● **Exercise prompt**: Among the lines below, copy exactly those from the one with "The image size is (1200, 991)." through the one with "Open the USD currency dropdown", counting both ends.

***** Supplied information

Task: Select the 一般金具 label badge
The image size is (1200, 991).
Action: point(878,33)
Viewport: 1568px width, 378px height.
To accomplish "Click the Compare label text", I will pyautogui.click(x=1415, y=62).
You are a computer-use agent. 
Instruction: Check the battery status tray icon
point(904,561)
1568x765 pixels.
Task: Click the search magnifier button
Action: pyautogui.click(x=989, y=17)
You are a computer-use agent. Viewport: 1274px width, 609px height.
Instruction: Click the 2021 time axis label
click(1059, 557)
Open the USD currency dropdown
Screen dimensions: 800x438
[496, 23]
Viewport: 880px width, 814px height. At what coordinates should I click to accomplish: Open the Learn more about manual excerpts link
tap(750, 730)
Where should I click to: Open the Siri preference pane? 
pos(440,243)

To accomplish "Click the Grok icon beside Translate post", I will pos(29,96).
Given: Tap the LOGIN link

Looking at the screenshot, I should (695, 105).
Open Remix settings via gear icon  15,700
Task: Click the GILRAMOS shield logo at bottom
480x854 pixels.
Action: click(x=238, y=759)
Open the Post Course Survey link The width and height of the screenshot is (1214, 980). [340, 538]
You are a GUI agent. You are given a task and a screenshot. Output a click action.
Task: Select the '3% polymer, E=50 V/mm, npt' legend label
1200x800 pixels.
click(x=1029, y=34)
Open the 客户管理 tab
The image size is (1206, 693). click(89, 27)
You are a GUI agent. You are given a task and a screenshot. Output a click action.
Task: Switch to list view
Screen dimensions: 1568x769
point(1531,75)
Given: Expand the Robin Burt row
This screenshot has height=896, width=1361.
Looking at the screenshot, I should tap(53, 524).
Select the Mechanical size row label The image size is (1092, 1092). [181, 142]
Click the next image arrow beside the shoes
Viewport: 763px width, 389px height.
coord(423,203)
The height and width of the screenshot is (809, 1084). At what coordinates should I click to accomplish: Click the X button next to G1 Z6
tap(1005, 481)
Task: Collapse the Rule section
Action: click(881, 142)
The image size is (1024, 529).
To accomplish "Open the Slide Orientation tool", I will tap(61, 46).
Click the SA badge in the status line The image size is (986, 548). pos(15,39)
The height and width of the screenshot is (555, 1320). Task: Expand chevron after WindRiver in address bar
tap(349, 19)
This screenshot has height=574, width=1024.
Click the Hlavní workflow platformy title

**********

● **Your response**:
The image size is (1200, 991).
Action: point(878,33)
Viewport: 1568px width, 378px height.
To accomplish "Click the Compare label text", I will pyautogui.click(x=1415, y=62).
You are a computer-use agent. 
Instruction: Check the battery status tray icon
point(904,561)
1568x765 pixels.
Task: Click the search magnifier button
Action: pyautogui.click(x=989, y=17)
You are a computer-use agent. Viewport: 1274px width, 609px height.
Instruction: Click the 2021 time axis label
click(1059, 557)
Open the USD currency dropdown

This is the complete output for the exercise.